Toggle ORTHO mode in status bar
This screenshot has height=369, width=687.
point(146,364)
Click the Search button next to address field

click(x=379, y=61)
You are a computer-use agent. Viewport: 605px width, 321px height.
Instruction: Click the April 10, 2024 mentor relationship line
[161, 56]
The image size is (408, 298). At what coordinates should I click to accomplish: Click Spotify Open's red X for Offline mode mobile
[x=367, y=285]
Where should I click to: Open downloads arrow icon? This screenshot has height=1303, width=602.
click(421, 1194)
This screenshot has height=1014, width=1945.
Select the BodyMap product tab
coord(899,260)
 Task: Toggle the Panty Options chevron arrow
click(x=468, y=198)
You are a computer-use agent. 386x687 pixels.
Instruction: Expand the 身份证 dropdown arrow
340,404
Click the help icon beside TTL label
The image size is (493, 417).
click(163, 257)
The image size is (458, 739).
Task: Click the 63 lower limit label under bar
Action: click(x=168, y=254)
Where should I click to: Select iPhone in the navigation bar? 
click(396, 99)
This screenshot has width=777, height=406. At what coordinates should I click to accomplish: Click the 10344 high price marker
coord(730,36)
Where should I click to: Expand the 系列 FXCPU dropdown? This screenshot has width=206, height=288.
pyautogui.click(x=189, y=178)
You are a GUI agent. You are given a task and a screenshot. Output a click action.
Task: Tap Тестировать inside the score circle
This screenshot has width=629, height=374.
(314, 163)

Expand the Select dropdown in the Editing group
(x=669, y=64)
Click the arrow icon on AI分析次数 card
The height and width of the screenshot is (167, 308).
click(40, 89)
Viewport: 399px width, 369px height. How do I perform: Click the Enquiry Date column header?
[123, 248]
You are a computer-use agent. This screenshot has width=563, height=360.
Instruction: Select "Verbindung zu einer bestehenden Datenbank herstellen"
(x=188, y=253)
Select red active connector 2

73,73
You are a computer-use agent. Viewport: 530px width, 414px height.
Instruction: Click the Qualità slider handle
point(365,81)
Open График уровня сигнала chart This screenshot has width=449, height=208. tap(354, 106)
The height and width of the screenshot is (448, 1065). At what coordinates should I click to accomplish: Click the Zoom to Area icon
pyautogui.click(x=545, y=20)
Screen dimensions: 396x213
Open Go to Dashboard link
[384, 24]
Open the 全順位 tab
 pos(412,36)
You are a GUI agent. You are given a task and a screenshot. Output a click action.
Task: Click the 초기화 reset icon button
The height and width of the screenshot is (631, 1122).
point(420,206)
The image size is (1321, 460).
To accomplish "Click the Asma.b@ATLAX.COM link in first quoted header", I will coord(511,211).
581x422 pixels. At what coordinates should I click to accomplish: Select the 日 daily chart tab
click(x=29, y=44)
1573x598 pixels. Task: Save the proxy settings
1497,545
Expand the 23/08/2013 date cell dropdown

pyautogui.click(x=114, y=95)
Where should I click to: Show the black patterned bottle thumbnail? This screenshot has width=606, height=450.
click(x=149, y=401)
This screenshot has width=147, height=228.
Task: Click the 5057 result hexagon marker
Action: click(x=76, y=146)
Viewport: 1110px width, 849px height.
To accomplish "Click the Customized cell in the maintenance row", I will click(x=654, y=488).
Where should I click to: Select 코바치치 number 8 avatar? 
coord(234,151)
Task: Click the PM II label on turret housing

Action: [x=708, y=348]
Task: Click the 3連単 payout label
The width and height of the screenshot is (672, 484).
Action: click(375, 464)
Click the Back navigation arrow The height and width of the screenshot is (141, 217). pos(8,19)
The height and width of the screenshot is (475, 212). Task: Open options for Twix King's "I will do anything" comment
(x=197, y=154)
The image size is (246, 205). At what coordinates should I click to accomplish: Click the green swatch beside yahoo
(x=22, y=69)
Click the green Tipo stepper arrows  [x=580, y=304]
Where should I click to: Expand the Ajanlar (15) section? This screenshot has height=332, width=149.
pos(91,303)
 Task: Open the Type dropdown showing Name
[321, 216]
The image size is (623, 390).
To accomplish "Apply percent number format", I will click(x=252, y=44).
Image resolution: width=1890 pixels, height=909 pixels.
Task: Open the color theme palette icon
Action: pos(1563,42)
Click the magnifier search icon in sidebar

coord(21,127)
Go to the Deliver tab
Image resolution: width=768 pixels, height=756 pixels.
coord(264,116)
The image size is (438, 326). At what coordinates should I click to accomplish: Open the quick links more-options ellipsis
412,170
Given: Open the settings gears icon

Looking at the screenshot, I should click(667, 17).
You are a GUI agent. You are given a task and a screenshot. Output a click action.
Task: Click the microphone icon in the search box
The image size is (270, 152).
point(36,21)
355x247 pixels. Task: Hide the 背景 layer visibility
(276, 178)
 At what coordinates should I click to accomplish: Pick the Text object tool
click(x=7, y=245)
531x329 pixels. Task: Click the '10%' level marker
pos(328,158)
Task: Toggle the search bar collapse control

*WHAT THE EXERCISE ASKS*: Restating every entry above word for word is the whole task.

*FINISHED EXERCISE*:
Toggle ORTHO mode in status bar
This screenshot has height=369, width=687.
point(146,364)
Click the Search button next to address field

click(x=379, y=61)
You are a computer-use agent. Viewport: 605px width, 321px height.
Instruction: Click the April 10, 2024 mentor relationship line
[161, 56]
The image size is (408, 298). At what coordinates should I click to accomplish: Click Spotify Open's red X for Offline mode mobile
[x=367, y=285]
Where should I click to: Open downloads arrow icon? This screenshot has height=1303, width=602.
click(421, 1194)
This screenshot has height=1014, width=1945.
Select the BodyMap product tab
coord(899,260)
 Task: Toggle the Panty Options chevron arrow
click(x=468, y=198)
You are a computer-use agent. 386x687 pixels.
Instruction: Expand the 身份证 dropdown arrow
340,404
Click the help icon beside TTL label
The image size is (493, 417).
click(163, 257)
The image size is (458, 739).
Task: Click the 63 lower limit label under bar
Action: click(x=168, y=254)
Where should I click to: Select iPhone in the navigation bar? 
click(396, 99)
This screenshot has width=777, height=406. At what coordinates should I click to accomplish: Click the 10344 high price marker
coord(730,36)
Where should I click to: Expand the 系列 FXCPU dropdown? This screenshot has width=206, height=288.
pyautogui.click(x=189, y=178)
You are a GUI agent. You are given a task and a screenshot. Output a click action.
Task: Tap Тестировать inside the score circle
This screenshot has width=629, height=374.
(314, 163)

Expand the Select dropdown in the Editing group
(x=669, y=64)
Click the arrow icon on AI分析次数 card
The height and width of the screenshot is (167, 308).
click(40, 89)
Viewport: 399px width, 369px height. How do I perform: Click the Enquiry Date column header?
[123, 248]
You are a computer-use agent. This screenshot has width=563, height=360.
Instruction: Select "Verbindung zu einer bestehenden Datenbank herstellen"
(x=188, y=253)
Select red active connector 2

73,73
You are a computer-use agent. Viewport: 530px width, 414px height.
Instruction: Click the Qualità slider handle
point(365,81)
Open График уровня сигнала chart This screenshot has width=449, height=208. tap(354, 106)
The height and width of the screenshot is (448, 1065). At what coordinates should I click to accomplish: Click the Zoom to Area icon
pyautogui.click(x=545, y=20)
Screen dimensions: 396x213
Open Go to Dashboard link
[384, 24]
Open the 全順位 tab
 pos(412,36)
You are a GUI agent. You are given a task and a screenshot. Output a click action.
Task: Click the 초기화 reset icon button
The height and width of the screenshot is (631, 1122).
point(420,206)
The image size is (1321, 460).
To accomplish "Click the Asma.b@ATLAX.COM link in first quoted header", I will coord(511,211).
581x422 pixels. At what coordinates should I click to accomplish: Select the 日 daily chart tab
click(x=29, y=44)
1573x598 pixels. Task: Save the proxy settings
1497,545
Expand the 23/08/2013 date cell dropdown

pyautogui.click(x=114, y=95)
Where should I click to: Show the black patterned bottle thumbnail? This screenshot has width=606, height=450.
click(x=149, y=401)
This screenshot has width=147, height=228.
Task: Click the 5057 result hexagon marker
Action: click(x=76, y=146)
Viewport: 1110px width, 849px height.
To accomplish "Click the Customized cell in the maintenance row", I will click(x=654, y=488).
Where should I click to: Select 코바치치 number 8 avatar? 
coord(234,151)
Task: Click the PM II label on turret housing

Action: [x=708, y=348]
Task: Click the 3連単 payout label
The width and height of the screenshot is (672, 484).
Action: click(375, 464)
Click the Back navigation arrow The height and width of the screenshot is (141, 217). pos(8,19)
The height and width of the screenshot is (475, 212). Task: Open options for Twix King's "I will do anything" comment
(x=197, y=154)
The image size is (246, 205). At what coordinates should I click to accomplish: Click the green swatch beside yahoo
(x=22, y=69)
Click the green Tipo stepper arrows  [x=580, y=304]
Where should I click to: Expand the Ajanlar (15) section? This screenshot has height=332, width=149.
pos(91,303)
 Task: Open the Type dropdown showing Name
[321, 216]
The image size is (623, 390).
To accomplish "Apply percent number format", I will click(x=252, y=44).
Image resolution: width=1890 pixels, height=909 pixels.
Task: Open the color theme palette icon
Action: pos(1563,42)
Click the magnifier search icon in sidebar

coord(21,127)
Go to the Deliver tab
Image resolution: width=768 pixels, height=756 pixels.
coord(264,116)
The image size is (438, 326). At what coordinates should I click to accomplish: Open the quick links more-options ellipsis
412,170
Given: Open the settings gears icon

Looking at the screenshot, I should click(667, 17).
You are a GUI agent. You are given a task and a screenshot. Output a click action.
Task: Click the microphone icon in the search box
The image size is (270, 152).
point(36,21)
355x247 pixels. Task: Hide the 背景 layer visibility
(276, 178)
 At what coordinates should I click to accomplish: Pick the Text object tool
click(x=7, y=245)
531x329 pixels. Task: Click the '10%' level marker
pos(328,158)
Task: Toggle the search bar collapse control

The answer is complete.